Recent research in marine environments indicate that microorganisms and their remains contribute strongly to the organic material found in natural waters McCarthy et al 1998, McCarthy et al 1996 and sediments. The task of recognizing the microbial contribution is daunting, however, because microbial species are remarkably diverse, with only a small fraction that can be cultured for subsequent chemical analyses. Bacteria in particular are biochemically inventive and make a wide variety of biochemicals (intercellular and exuded) in changing patterns depending on immediate environmental conditions (e.g., Decho 1990, Wrangstadh et al 1986, Kenne and Lindberg 1983). Even if the full range of polysaccharides synthesized by all bacteria under different conditions were known, very little information exists on the relative sensitivities the component sugars to degradation. A major complication is that bacteria are the main agents of decomposition in marine settings and therefore can introduce new biochemicals in situ at almost any point during the diagenetic process. Thus, one practical approach at this early stage of study is to comprehensively survey minor sugars across diverse natural environments and processes to see if the observed distributions and abundances are consistent with microbial production.

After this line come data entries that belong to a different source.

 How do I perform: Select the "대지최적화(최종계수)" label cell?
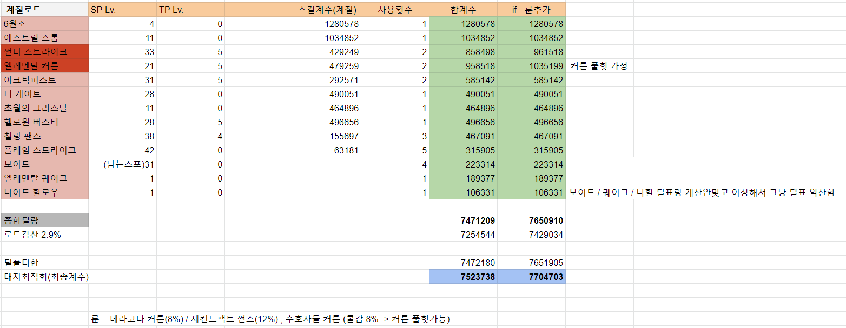[x=45, y=277]
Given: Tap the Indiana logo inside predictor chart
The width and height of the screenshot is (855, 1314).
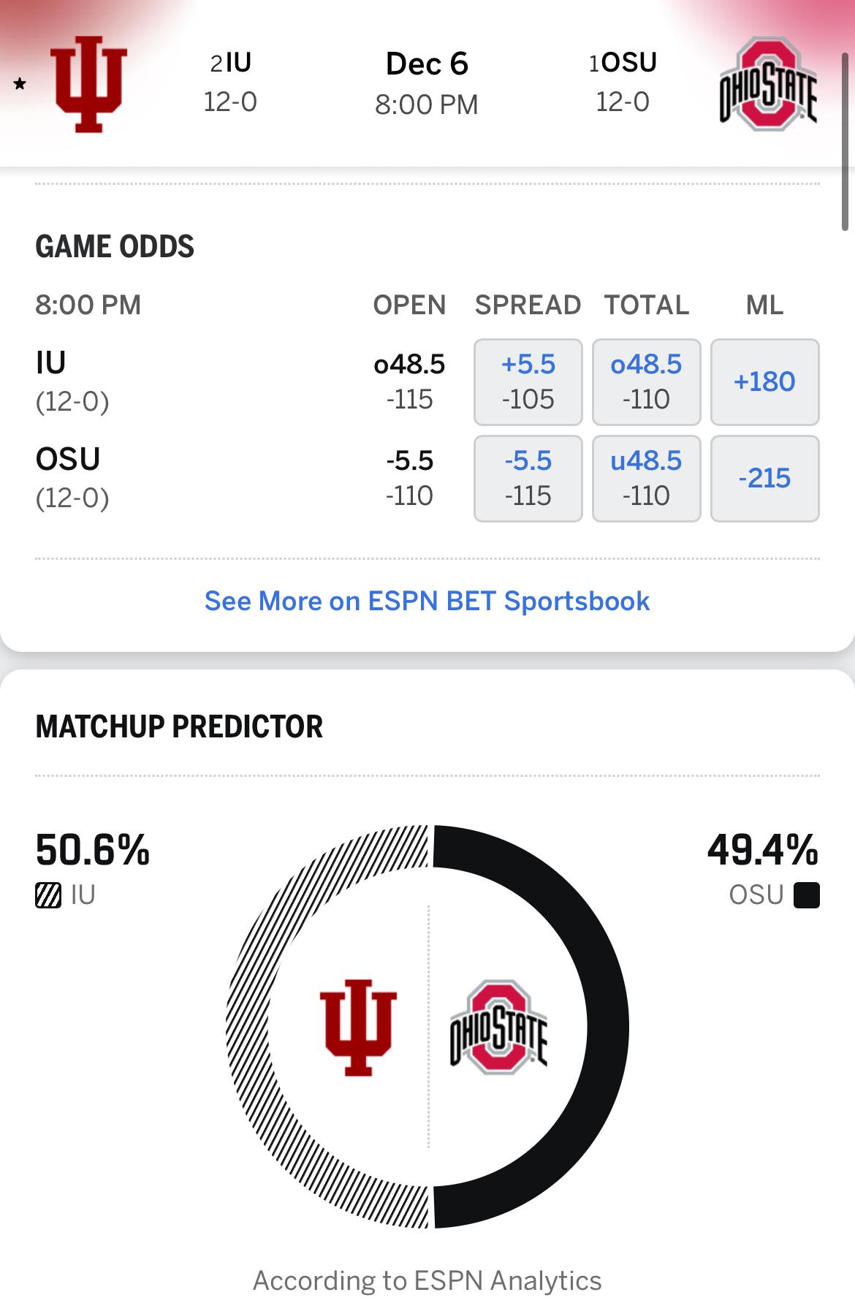Looking at the screenshot, I should click(x=358, y=1026).
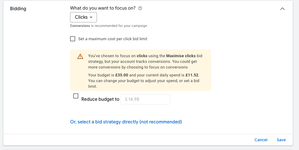
Task: Collapse the Bidding section with the chevron
Action: [282, 9]
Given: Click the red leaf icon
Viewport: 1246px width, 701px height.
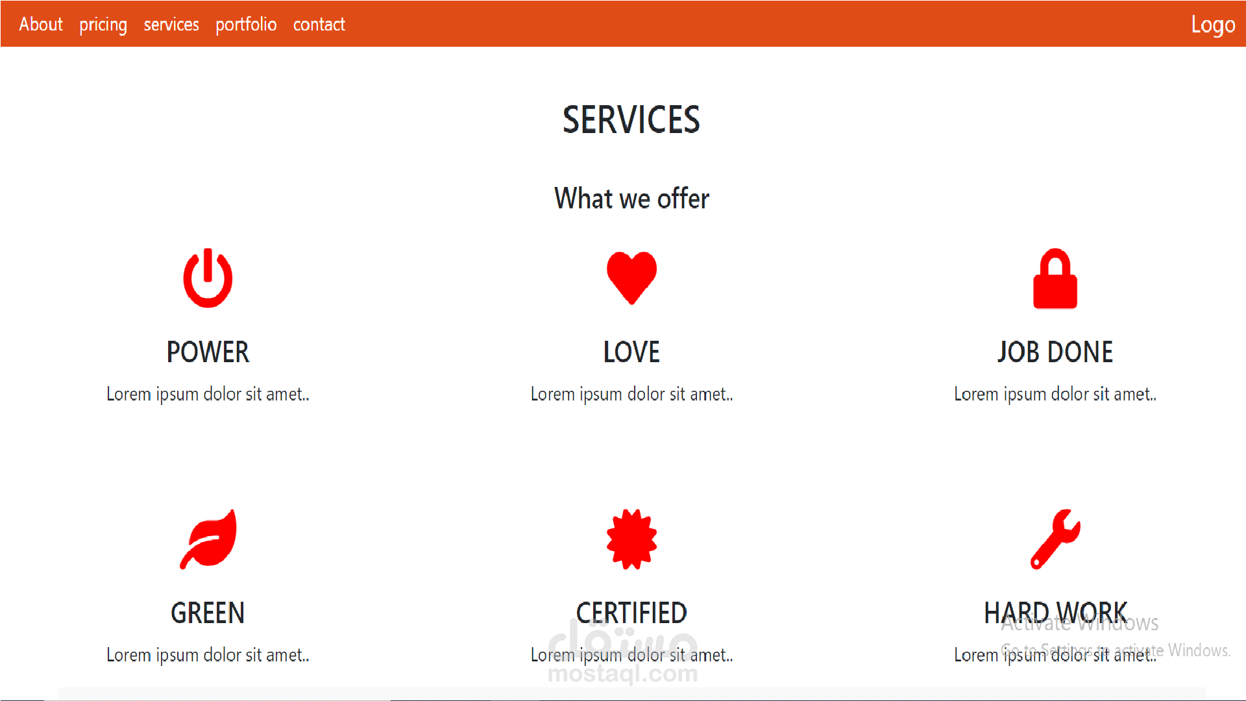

Minor sugars are produced by nonmicrobial sources as well. Uronic acids are widely distributed in vascular plants and marine organisms (Whistler and Richards, 1970) and are the primary structural units in commercially important alginic and pectic acids (Painter, 1983). O-methyl sugars are common in soils (Ogner, 1980) and marine sediments (Klok et al., 1984a), are also components of algal (Painter, 1983) and bacterial polysaccharides (Kenne and Lindberg, 1980), and occur in low abundances in some vascular plant materials Stephen 1983, Bacon 1971.

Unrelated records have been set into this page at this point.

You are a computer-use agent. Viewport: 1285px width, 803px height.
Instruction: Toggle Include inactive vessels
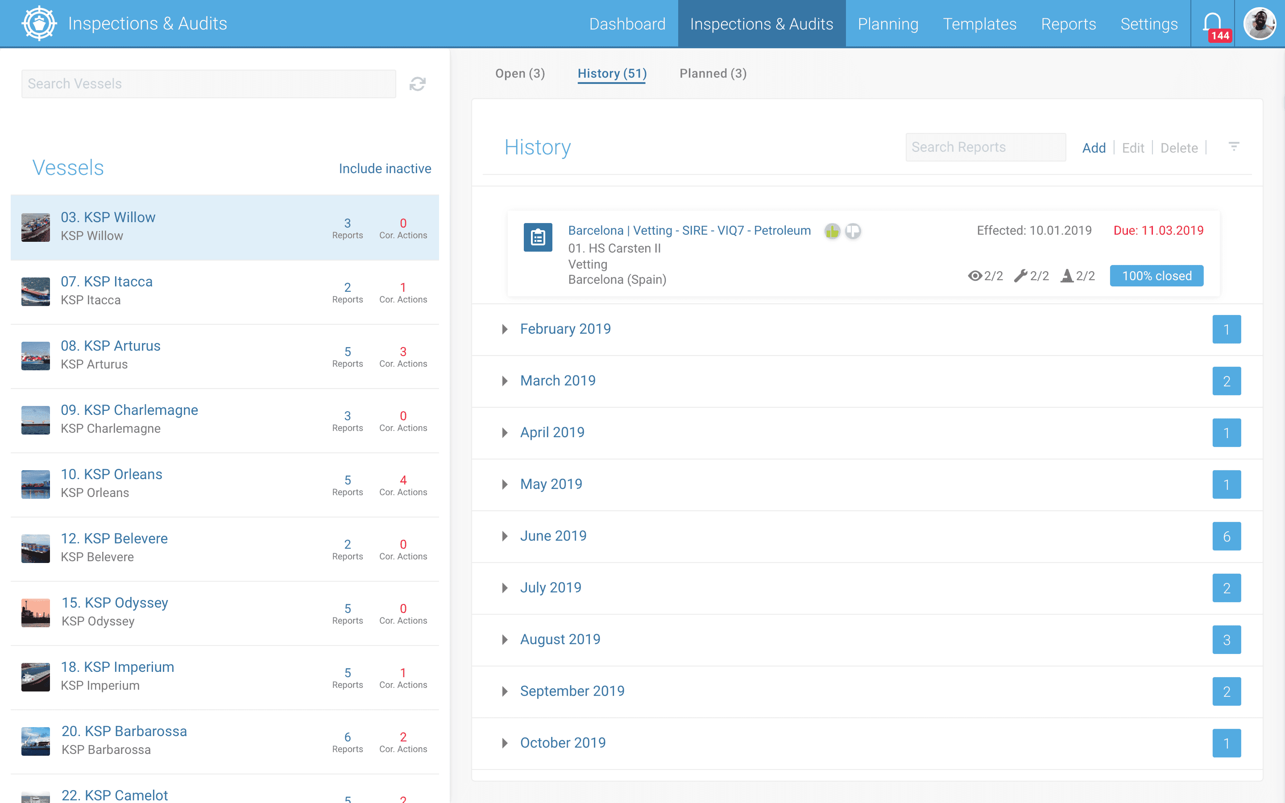tap(385, 168)
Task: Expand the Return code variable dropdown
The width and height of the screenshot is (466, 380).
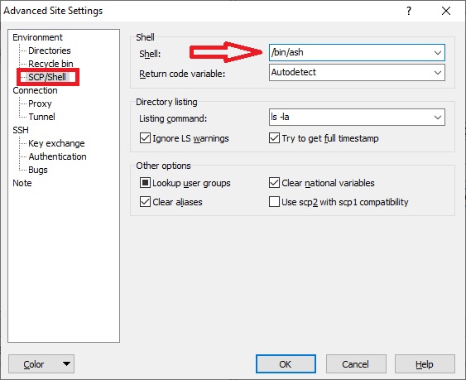Action: coord(438,73)
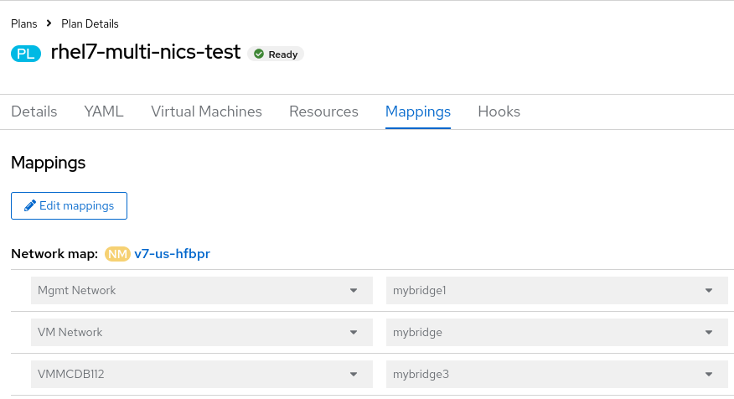Open the VMMCDB112 source dropdown
This screenshot has height=399, width=734.
[201, 374]
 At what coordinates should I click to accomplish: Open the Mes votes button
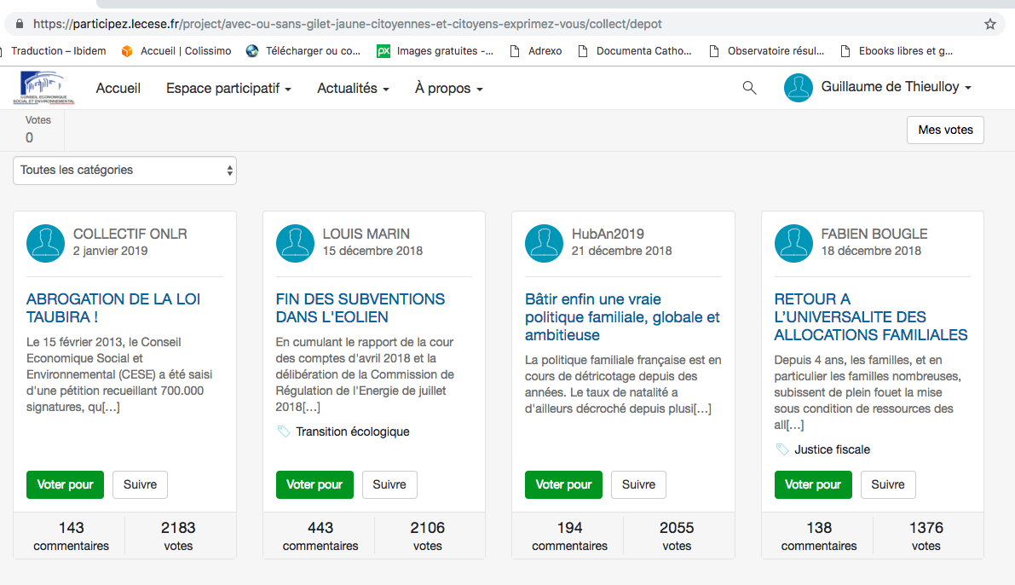point(945,130)
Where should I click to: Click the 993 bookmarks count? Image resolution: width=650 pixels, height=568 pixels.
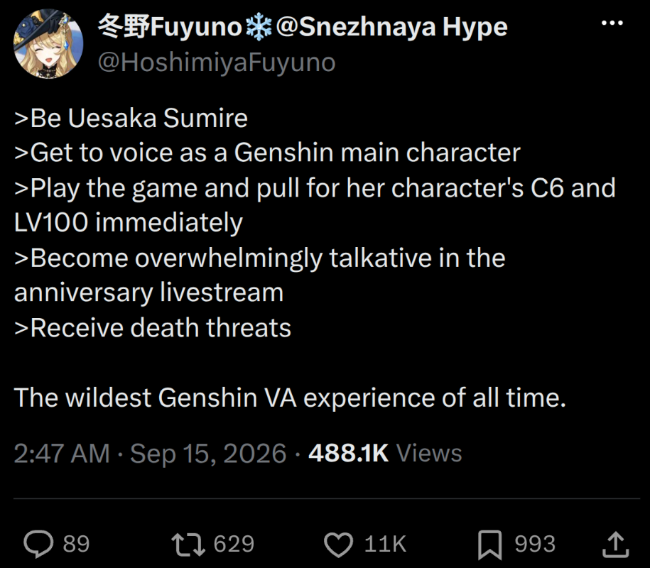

Our study examines minor sugar distributions in a variety of potential sources, as well as in sediment trap and core materials from two coastal marine sites: Dabob Bay, Washington and Saanich Inlet, British Columbia. Both sites lack substantial direct river input and are similar in their surrounding terrestrial environments, vegetation, and rate and timing of plankton productivity. They differ principally in the depth of the sill that separates them from a tidally flushed channel, and consequently in water column oxygen levels. The Dabob Bay sediment trap samples were from a year-long series of monthly deployments that were examined previously for seasonal variability in the composition and fluxes of simple sugars (Cowie and Hedges, 1984b), lignin (Hedges et al., 1988a), and amino acids (Cowie and Hedges, 1992) and compared to the upper 50 cm of underlying sediment. Simple sugar, lignin phenol, and amino acid compositions of the sediment trap materials and varved sediments from Saanich Inlet analyzed in this study were also previously reported Hamilton and Hedges 1988, Cowie et al 1992.